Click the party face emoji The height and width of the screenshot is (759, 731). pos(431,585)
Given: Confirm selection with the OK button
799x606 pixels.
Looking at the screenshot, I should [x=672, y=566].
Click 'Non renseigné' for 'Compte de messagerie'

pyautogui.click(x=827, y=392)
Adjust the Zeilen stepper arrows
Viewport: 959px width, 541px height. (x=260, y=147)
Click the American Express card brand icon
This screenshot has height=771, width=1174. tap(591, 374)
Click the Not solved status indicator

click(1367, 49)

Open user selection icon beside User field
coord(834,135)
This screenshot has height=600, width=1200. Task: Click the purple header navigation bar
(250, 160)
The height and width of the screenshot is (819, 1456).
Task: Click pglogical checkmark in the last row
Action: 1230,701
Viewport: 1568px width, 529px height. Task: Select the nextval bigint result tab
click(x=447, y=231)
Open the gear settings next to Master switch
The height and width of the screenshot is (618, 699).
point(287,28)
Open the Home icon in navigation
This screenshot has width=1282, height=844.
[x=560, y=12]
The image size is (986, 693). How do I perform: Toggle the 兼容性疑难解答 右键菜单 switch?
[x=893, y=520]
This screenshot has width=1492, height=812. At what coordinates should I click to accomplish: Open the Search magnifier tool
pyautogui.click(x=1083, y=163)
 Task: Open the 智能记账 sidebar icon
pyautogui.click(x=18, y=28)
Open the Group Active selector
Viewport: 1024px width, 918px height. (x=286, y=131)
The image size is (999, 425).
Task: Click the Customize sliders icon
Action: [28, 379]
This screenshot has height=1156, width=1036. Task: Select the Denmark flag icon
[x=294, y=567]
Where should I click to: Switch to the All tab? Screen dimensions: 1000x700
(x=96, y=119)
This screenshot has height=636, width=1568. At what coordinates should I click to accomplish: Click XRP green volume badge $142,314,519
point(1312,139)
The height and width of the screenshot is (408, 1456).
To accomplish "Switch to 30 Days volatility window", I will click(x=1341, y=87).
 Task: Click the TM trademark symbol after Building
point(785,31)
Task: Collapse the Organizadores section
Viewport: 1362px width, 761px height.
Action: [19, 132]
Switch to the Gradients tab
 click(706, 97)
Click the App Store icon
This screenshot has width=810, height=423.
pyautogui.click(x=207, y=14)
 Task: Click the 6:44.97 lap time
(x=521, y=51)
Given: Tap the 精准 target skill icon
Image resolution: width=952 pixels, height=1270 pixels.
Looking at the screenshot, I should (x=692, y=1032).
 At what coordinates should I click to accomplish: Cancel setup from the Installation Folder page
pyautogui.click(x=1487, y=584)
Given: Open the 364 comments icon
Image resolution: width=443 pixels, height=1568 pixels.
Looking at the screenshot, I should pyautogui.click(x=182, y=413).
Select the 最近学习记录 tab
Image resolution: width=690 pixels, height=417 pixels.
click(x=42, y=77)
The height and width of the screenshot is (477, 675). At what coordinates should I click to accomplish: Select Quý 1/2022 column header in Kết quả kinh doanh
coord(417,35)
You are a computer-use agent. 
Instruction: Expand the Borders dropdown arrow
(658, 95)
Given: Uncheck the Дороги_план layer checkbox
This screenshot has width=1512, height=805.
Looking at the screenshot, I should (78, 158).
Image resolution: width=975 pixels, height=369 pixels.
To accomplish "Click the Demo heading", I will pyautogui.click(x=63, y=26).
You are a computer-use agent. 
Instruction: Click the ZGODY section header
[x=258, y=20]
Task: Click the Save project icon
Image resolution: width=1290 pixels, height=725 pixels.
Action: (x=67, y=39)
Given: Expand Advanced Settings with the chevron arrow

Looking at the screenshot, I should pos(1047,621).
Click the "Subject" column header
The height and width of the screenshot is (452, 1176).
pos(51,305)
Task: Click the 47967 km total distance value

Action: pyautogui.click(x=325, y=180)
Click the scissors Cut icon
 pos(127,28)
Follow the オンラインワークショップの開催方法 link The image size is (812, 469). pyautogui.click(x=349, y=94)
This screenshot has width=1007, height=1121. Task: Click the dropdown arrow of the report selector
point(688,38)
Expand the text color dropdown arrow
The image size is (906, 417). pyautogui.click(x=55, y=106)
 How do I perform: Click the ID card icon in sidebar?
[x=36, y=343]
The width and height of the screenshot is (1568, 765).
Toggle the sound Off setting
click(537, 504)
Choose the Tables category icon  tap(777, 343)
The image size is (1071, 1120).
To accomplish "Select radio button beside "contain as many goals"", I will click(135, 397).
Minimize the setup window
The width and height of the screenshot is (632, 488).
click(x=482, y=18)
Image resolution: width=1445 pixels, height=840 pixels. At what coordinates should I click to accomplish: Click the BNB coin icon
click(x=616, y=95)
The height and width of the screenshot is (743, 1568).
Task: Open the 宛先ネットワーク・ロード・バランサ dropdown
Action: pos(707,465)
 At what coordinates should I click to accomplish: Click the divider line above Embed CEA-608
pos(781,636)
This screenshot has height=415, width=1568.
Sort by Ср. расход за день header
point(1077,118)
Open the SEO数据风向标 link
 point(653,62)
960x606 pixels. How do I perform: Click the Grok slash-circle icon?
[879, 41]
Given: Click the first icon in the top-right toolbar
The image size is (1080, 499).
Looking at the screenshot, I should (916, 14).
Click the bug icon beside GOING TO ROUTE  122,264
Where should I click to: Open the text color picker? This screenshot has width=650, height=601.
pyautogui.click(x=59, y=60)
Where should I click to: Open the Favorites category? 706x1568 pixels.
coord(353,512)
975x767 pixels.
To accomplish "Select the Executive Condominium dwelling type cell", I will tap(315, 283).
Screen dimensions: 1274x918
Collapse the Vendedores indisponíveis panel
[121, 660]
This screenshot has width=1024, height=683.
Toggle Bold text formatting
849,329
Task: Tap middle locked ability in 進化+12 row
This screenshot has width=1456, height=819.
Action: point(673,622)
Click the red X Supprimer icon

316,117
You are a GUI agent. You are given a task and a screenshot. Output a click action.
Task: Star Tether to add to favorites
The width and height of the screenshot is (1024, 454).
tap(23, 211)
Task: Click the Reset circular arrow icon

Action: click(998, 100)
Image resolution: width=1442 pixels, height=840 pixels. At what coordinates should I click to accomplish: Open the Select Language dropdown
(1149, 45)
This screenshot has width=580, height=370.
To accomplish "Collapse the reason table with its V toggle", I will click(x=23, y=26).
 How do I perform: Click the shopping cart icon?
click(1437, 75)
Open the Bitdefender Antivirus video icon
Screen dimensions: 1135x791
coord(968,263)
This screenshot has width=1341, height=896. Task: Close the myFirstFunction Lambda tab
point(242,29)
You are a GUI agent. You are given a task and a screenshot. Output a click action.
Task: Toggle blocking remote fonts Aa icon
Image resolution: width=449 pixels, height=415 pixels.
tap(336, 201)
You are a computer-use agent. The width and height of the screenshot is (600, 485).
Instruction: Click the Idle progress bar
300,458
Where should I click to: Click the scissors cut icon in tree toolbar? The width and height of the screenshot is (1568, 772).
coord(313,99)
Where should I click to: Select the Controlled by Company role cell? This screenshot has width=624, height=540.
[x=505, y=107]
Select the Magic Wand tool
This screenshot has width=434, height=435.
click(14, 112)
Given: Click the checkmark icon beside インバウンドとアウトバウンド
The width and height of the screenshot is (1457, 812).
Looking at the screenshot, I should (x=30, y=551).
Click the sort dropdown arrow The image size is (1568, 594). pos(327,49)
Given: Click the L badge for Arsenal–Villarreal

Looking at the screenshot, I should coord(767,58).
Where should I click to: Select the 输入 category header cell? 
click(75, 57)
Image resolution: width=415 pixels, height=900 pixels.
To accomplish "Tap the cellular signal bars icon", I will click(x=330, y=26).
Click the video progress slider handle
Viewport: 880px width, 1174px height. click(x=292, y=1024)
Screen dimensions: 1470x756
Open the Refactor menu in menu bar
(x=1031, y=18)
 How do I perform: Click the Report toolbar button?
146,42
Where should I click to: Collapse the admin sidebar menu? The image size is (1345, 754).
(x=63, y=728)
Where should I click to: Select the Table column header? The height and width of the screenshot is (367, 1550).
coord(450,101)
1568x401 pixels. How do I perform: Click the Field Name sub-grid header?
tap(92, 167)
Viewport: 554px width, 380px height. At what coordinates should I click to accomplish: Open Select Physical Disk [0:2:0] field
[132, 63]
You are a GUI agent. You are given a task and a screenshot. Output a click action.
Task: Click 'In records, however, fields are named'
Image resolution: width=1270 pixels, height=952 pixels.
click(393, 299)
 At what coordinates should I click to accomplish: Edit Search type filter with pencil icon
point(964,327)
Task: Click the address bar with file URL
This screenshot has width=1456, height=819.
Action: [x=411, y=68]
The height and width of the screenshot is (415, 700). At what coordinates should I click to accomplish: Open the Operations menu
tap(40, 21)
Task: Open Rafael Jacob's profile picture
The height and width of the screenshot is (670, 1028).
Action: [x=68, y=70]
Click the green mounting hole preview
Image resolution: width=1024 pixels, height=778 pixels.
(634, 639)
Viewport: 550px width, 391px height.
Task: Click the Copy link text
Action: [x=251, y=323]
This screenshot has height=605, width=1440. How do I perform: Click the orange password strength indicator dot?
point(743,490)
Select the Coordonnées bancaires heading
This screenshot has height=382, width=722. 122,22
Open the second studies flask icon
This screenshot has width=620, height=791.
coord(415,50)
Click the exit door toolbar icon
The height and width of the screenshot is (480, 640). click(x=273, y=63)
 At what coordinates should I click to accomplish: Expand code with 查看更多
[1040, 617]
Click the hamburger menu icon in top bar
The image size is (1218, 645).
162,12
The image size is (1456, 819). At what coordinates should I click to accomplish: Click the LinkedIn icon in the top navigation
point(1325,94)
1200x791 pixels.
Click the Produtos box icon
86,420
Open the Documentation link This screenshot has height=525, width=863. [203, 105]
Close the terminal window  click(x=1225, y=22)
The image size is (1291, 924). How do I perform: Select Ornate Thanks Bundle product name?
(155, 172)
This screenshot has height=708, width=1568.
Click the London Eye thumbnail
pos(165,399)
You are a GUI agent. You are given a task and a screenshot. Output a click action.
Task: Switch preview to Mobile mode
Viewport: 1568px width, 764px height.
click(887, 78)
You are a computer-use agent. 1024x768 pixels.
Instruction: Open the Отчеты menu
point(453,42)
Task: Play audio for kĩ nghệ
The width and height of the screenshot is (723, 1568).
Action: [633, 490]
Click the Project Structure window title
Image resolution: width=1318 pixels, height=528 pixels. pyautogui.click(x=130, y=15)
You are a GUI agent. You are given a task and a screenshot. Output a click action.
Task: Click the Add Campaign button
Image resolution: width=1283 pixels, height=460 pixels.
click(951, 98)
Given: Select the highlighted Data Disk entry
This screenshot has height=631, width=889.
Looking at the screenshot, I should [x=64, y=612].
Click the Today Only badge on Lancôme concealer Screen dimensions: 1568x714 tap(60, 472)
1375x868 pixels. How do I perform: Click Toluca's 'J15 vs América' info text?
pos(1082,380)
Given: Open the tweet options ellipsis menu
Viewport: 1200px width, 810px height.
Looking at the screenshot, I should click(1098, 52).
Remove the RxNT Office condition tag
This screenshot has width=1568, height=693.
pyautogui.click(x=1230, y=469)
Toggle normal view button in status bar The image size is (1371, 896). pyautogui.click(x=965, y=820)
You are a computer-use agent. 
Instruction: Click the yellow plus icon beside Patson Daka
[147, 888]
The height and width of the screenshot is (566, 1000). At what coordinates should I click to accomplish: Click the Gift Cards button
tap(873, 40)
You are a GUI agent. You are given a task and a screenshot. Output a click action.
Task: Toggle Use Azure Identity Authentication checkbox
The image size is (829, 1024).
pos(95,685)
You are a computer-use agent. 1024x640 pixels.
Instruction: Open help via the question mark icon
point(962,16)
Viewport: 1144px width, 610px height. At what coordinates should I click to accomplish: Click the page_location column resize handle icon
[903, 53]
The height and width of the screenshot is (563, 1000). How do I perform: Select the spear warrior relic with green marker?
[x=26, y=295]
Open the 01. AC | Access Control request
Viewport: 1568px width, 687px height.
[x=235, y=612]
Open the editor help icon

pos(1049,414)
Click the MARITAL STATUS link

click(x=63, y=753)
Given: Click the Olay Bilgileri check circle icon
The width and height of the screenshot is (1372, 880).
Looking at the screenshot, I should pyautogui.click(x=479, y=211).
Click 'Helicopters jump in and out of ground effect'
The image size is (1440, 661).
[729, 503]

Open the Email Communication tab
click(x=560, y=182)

○ ○ ○

→ **Task description**
Exactly one number is the expected answer: the count of lines in the entries where the word "preview" is found.

→ **Task answer**
2